I have stored yeast in the fridge for more as 2 year without any problems.

But just to make sure: Always make a yeast starter:
http://www.wijnmaker.blogspot.nl/2007/08/gist-starter-yeast-starter.html

Luc


----------



## Runningwolf

I also keep mine in the freezer and always use a yeast starter as Luc mentions.


----------



## Redskins

Thanks everyone, they came in the mail last night and the expiration isnt until 2015.


----------



## reefman

Speaking of Lalvin EC 1118, what is the temperature range for this yeast to be active. I posted this question elsewhere, because I have a batch of Candy Cane that stopped fermenting at 1.100.
My room temp. has been 61-62 f for about two months, and my CC batch stopped about a month ago.


----------



## oldwhiskers

Check the link below for the yeast characteristics.

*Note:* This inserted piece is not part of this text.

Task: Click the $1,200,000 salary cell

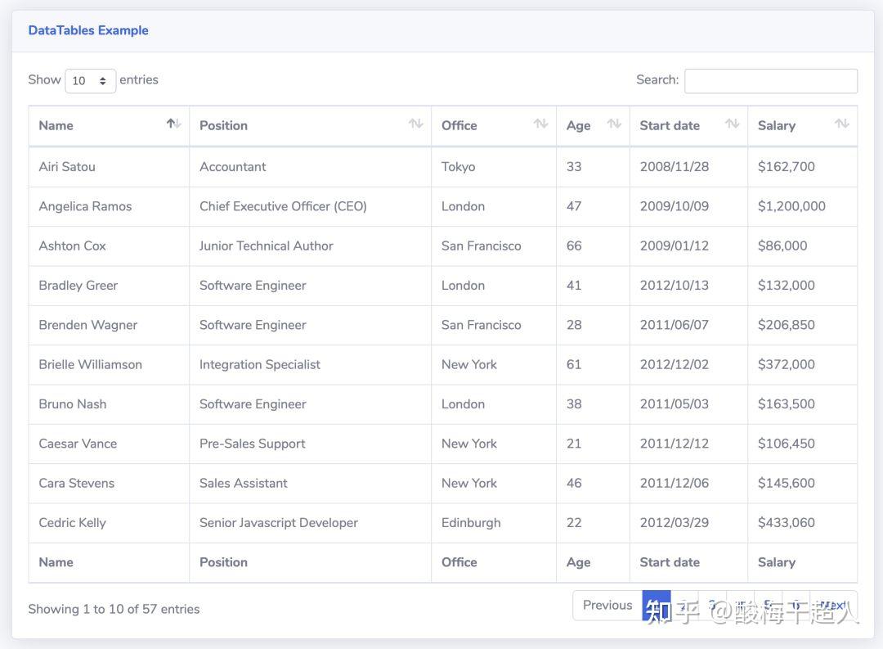Action: 791,206
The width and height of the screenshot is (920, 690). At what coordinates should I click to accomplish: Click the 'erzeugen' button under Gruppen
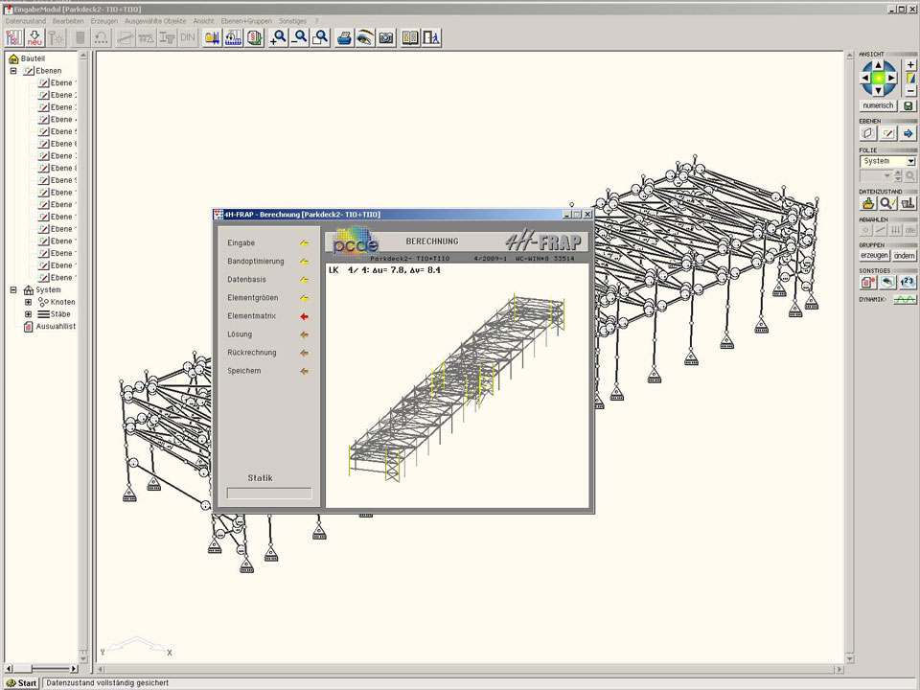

http://www.lallemandwine.us/products/yeast_chart.php


----------



## cpfan

reefman said:


> Speaking of Lalvin EC 1118, what is the temperature range for this yeast to be active. I posted this question elsewhere, because I have a batch of Candy Cane that stopped fermenting at 1.100.
> My room temp. has been 61-62 f for about two months, and my CC batch stopped about a month ago.


 
61-62F is pretty low, but I believe that EC-1118 will continue fermenting, but probably very slowly.

BTW, if it has stopped at 1.100, what did it start at? Most wines *start below* 1.100.

Steve


----------



## jswordy

I've had yeast that was 18 months old, and I'm a sprinkler, and never had trouble. I keep it in the fridge.


----------



## reefman

sorry, that was a typo. It stopped at 1.010...started at 1.080


----------



## reefman

oldwhiskers said:


> Check the link below for the yeast characteristics.
> 
> http://www.lallemandwine.us/products/yeast_chart.php


Thanks,
That helps. At least the yeast will ferment down to 50F


----------



## ShtWine

You really don't need to do a starter with freeze dried yeast, Lalvin rec's it, but I dont think red star does...

http://www.lalvinyeast.com/faq.asp

Red Star Bakers Yeast:
It is not necessary to dissolve the dry yeast before using it. Some bakers like to do this, because it gives the yeast a "good start" - the yeast feeds on the sugar allowing it to become very active 

http://www.redstaryeast.com/tips-troubleshooting/frequently-asked-questions

Red Star Wine Yeast (FAQ under condstruction)

http://www.fermentis.com/


----------